TASK DESCRIPTION » Within the records below, find the line containing "24/7 Customer Support". Reproduce it and each line after it exactly, and nothing else.

Dataset entries:
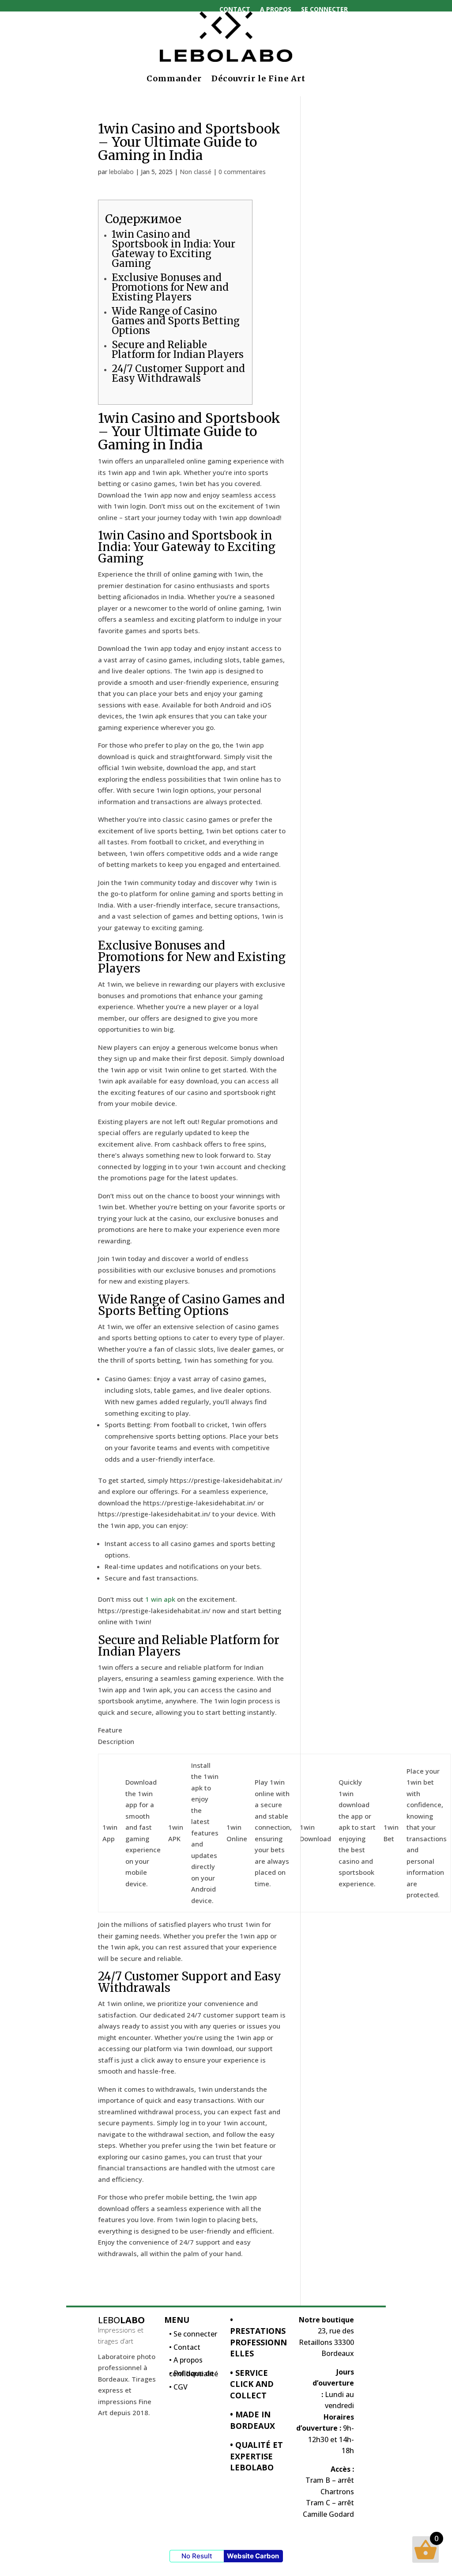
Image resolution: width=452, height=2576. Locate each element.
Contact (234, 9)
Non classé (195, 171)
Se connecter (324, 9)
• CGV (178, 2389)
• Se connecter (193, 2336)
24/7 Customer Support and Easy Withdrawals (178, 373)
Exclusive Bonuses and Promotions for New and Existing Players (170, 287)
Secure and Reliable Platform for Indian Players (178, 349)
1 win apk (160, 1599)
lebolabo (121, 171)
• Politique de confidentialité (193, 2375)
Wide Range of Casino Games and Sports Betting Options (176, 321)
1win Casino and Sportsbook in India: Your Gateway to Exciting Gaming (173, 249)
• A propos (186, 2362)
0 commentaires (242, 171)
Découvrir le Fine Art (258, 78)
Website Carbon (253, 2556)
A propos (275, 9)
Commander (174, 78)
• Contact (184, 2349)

ANSWER SPACE »
24/7 Customer Support and Easy Withdrawals (178, 373)
Exclusive Bonuses and Promotions for New and Existing Players (170, 287)
Secure and Reliable Platform for Indian Players (178, 349)
1 win apk (160, 1599)
lebolabo (121, 171)
• Politique de confidentialité (193, 2375)
Wide Range of Casino Games and Sports Betting Options (176, 321)
1win Casino and Sportsbook in India: Your Gateway to Exciting Gaming (173, 249)
• A propos (186, 2362)
0 commentaires (242, 171)
Découvrir le Fine Art (258, 78)
Website Carbon (253, 2556)
A propos (275, 9)
Commander (174, 78)
• Contact (184, 2349)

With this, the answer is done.